When it comes to budgeting, it could be intimidating when you first start out, but it’s nothing a little bit of math, dedication, and Youtube videos could not fix 🙂 We’ll walk you through how we build our budget, and hopefully, by the end of this post, you’d be able to do the same!

We broke down the general idea of budgeting and included our personal starter’s journey for reference!

Budgeting 101 in 3 Steps

1. Define your Needs, Wants, and Savings

The general rule of thumb when you first start to budget/save is to break it down into 3 categories: Needs, Wants, and Savings

  • Needs = absolute necessities in your life that you will die without, e.g. rent, utilities, car payment/gas, groceries, etc.
  • Savings = putting aside money for the betterment of your future, e.g investments, debt repayment, 401k, emergency funds, ROTH IRA.
  • Wants = Flexible things that would be nice to have and can add value to your life but you do not necessarily need it e.g. eating out, shopping, subscription services, fitness memberships, travel, entertainment.

2. Prioritize your needs and savings

Needs and Savings should always come first.

Tasks to perform:
1/ Answer these questions using the budgeting post.
(a) How many categories does the post say to break a budget into?
(b) In which category does the post place eating out?
(c) Which two categories does the post say should always come first?
2/ Duplicate the part of the budgeting post from "When it comes" up to and including "payment/gas, groceries, etc.".

Dataset:
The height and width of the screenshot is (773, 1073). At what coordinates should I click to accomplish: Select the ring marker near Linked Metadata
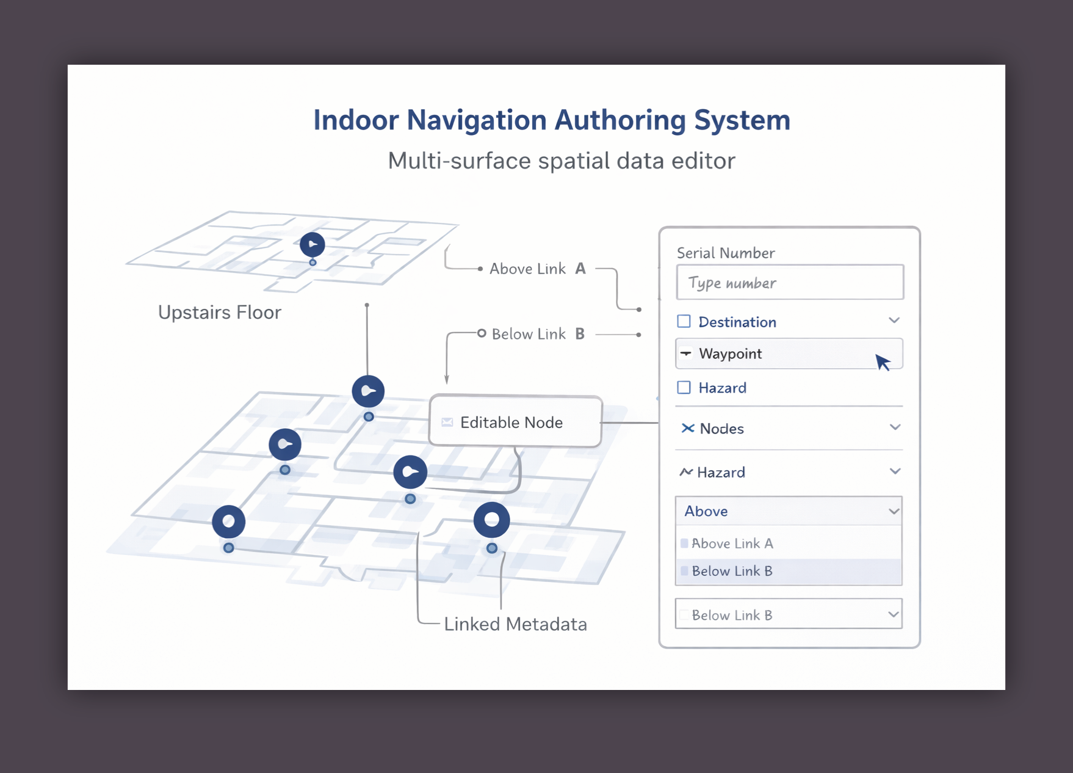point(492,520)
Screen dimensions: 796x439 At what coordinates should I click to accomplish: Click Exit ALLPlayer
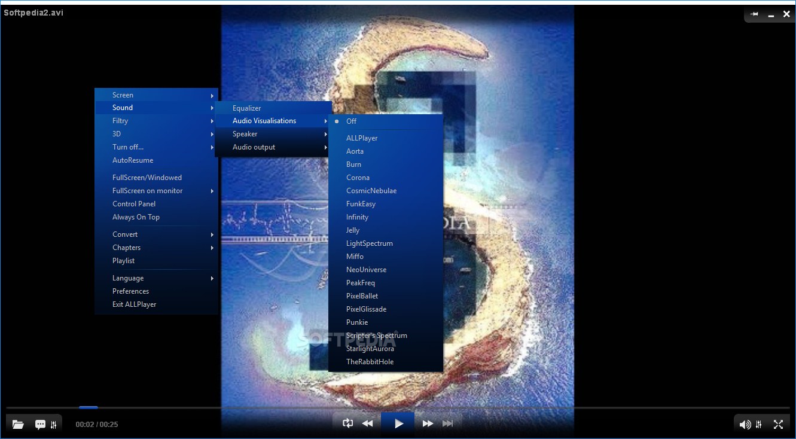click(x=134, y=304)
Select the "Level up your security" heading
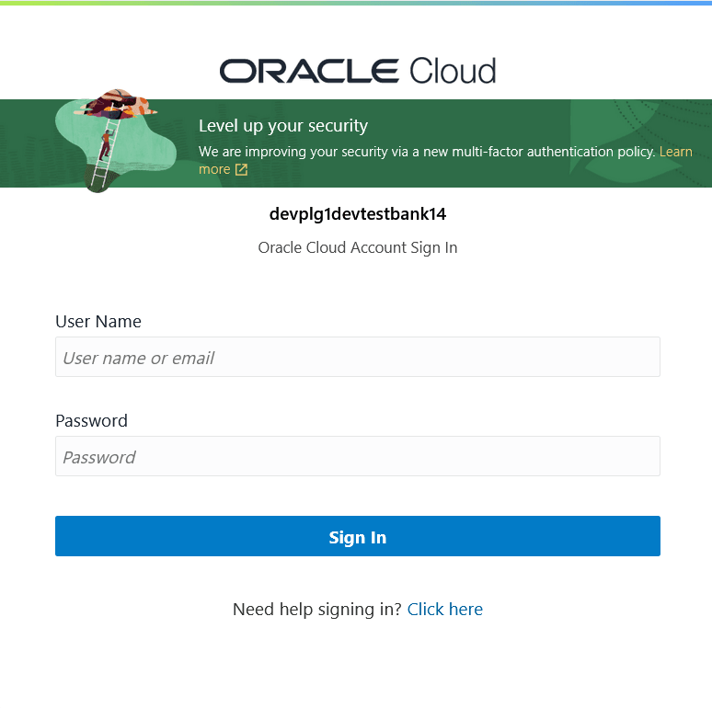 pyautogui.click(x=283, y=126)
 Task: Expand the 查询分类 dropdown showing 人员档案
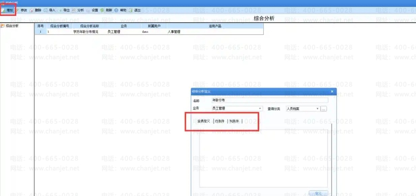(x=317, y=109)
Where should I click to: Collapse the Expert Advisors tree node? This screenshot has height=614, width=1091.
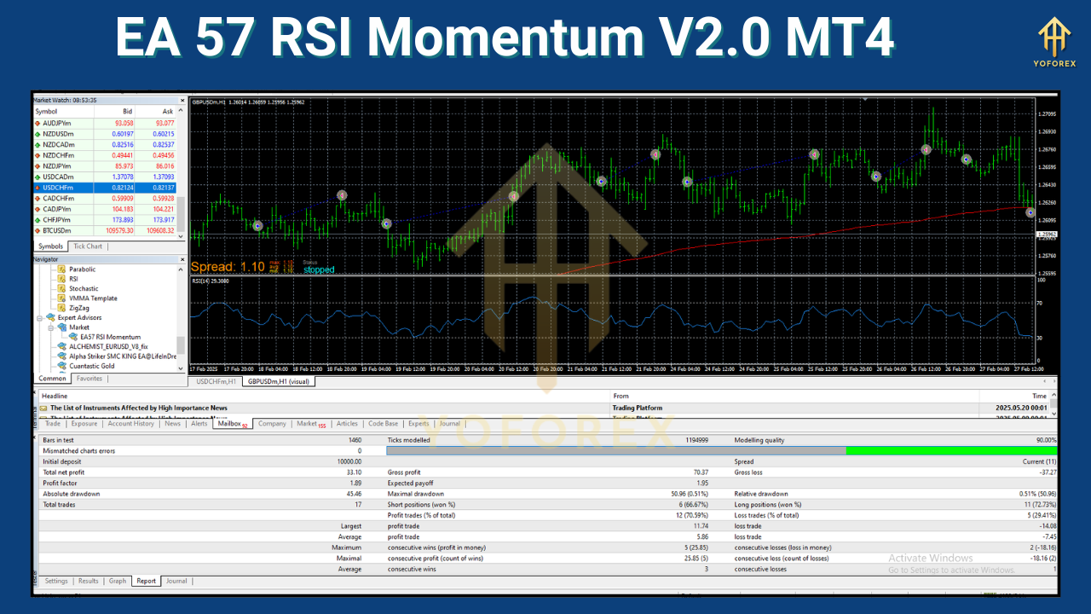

...

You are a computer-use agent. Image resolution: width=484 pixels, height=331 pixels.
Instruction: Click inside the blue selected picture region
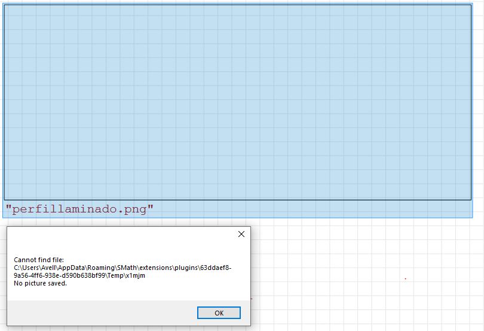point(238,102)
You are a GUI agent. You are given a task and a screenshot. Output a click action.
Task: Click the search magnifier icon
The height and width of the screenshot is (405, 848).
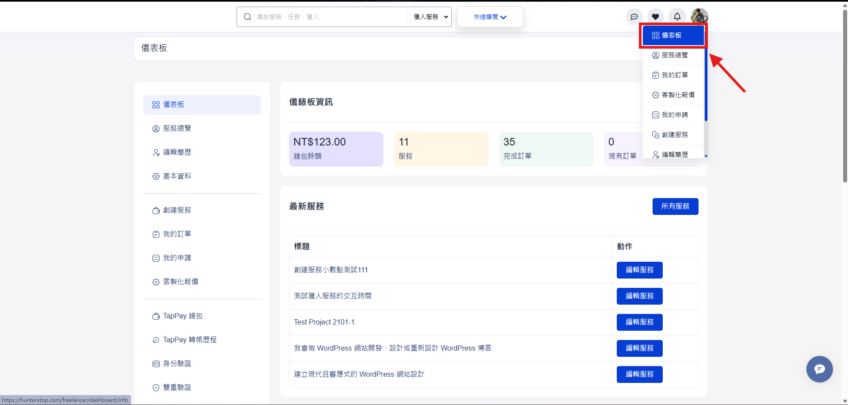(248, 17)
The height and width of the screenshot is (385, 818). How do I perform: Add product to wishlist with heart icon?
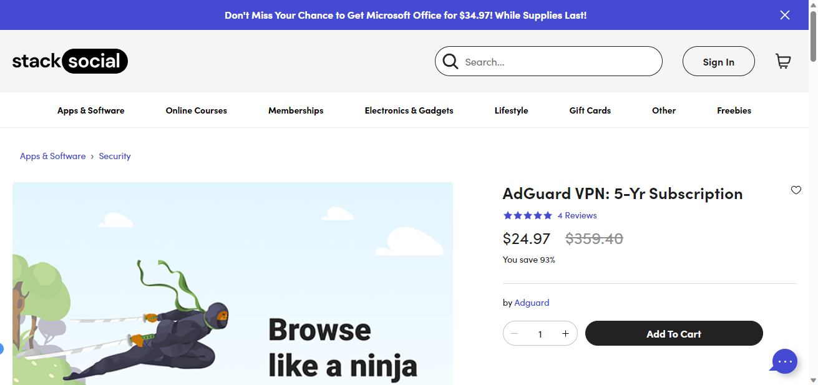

--

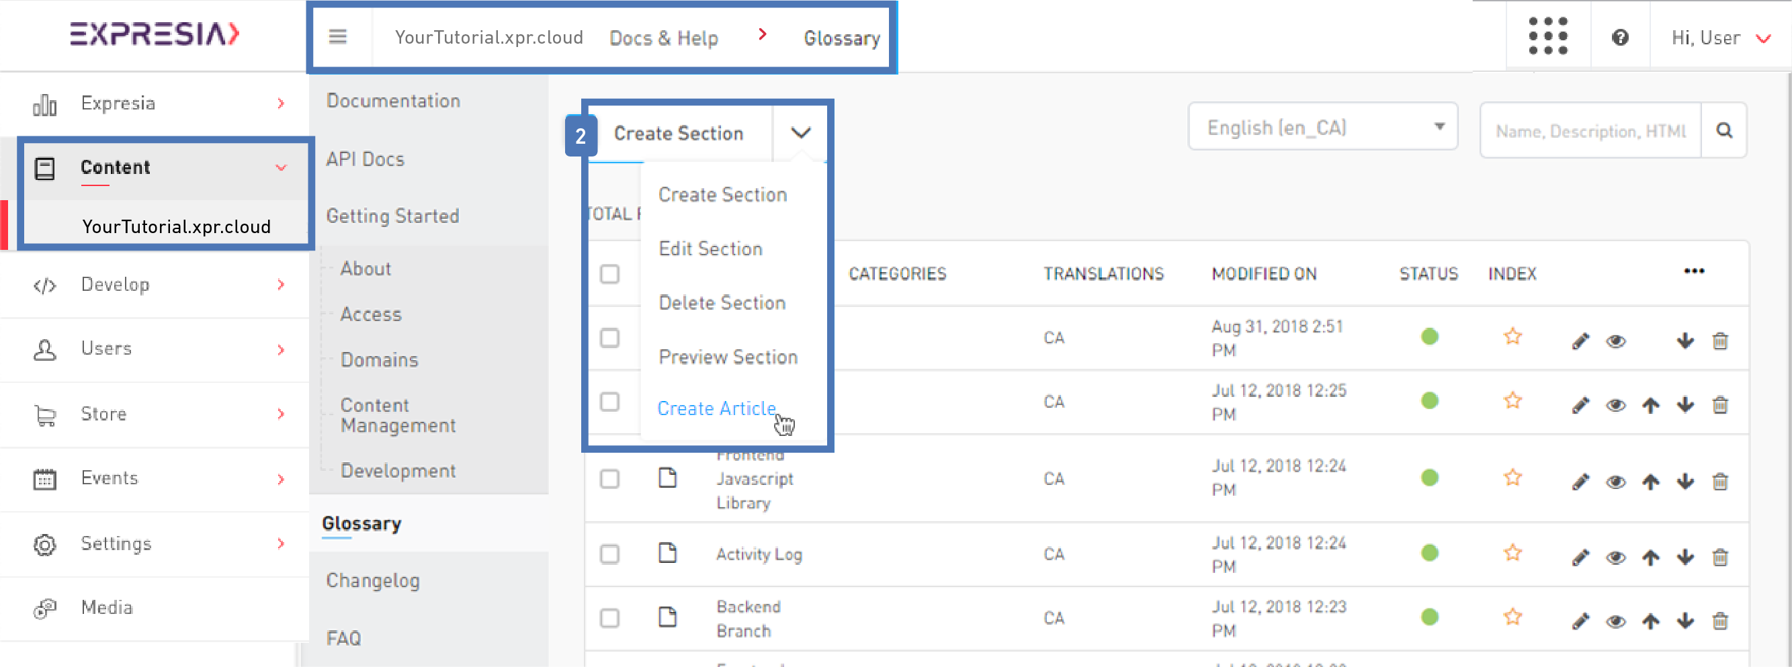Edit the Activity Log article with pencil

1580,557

Outputs by task:
1/
(a) Three
(b) Wants
(c) Needs and Savings

2/
When it comes to budgeting, it could be intimidating when you first start out, but it’s nothing a little bit of math, dedication, and Youtube videos could not fix 🙂 We’ll walk you through how we build our budget, and hopefully, by the end of this post, you’d be able to do the same!

We broke down the general idea of budgeting and included our personal starter’s journey for reference!

Budgeting 101 in 3 Steps

1. Define your Needs, Wants, and Savings

The general rule of thumb when you first start to budget/save is to break it down into 3 categories: Needs, Wants, and Savings

  • Needs = absolute necessities in your life that you will die without, e.g. rent, utilities, car payment/gas, groceries, etc.